======== Material for this exercise

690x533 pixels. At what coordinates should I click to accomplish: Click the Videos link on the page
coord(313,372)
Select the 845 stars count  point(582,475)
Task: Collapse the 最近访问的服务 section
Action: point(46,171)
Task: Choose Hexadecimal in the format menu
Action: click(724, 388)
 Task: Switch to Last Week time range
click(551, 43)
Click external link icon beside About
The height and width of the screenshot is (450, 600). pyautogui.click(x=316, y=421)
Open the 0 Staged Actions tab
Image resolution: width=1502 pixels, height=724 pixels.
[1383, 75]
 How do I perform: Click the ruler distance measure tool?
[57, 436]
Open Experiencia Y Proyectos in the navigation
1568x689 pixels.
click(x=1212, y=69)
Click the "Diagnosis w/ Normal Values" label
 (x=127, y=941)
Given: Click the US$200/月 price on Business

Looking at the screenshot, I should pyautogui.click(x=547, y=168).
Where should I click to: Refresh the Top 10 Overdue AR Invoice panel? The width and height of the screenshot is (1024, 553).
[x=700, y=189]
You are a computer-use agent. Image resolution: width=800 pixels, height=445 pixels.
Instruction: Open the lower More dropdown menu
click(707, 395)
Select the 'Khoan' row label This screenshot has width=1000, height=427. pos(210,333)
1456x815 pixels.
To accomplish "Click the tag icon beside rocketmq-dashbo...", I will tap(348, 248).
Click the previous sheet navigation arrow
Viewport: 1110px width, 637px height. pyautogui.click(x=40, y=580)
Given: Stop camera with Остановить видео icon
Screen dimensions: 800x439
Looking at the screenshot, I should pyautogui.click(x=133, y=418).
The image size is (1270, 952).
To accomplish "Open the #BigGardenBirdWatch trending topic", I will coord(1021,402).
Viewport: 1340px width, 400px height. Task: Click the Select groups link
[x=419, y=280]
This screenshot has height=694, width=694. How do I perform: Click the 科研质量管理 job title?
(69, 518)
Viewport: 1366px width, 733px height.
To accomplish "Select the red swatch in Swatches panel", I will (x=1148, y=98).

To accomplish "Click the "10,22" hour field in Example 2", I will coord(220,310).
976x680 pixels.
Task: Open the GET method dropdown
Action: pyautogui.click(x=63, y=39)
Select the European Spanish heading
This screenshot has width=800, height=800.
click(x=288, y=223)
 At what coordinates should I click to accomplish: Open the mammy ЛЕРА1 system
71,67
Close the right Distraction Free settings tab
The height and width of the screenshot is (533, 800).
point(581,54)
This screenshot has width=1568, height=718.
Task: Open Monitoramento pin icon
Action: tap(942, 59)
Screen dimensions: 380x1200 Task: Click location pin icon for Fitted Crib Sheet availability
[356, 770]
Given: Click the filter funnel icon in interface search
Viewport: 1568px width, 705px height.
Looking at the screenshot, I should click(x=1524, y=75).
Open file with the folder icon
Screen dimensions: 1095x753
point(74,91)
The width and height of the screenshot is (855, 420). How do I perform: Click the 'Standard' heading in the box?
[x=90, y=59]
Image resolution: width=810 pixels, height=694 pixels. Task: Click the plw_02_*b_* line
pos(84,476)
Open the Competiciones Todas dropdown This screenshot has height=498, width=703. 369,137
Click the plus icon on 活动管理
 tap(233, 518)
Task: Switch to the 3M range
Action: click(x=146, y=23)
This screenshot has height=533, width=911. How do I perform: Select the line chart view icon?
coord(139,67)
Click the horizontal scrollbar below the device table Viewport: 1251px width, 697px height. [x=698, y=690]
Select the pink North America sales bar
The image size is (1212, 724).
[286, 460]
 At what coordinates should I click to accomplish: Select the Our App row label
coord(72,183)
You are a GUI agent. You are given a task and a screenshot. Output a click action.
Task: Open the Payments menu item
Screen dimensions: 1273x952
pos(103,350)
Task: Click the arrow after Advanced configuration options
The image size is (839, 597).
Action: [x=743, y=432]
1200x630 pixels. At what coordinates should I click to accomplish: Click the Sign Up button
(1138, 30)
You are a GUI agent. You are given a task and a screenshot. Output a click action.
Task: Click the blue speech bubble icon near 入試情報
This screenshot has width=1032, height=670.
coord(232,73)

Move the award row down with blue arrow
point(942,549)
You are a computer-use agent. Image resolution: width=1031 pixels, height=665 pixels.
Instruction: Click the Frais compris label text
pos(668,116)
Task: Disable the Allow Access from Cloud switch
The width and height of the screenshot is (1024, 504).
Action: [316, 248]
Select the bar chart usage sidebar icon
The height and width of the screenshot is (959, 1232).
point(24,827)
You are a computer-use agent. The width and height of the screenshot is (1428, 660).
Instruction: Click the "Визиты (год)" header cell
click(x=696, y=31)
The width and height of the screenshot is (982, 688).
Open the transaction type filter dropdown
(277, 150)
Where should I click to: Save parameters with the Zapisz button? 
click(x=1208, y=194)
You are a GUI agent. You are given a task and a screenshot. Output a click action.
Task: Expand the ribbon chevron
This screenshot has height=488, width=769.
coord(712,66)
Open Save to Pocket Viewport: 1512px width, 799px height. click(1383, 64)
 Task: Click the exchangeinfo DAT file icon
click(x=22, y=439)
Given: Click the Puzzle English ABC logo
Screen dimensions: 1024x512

================

§ **Task directions**: Provide only the count of lines in the data above that include the string "computer".

§ **Finished task**: 3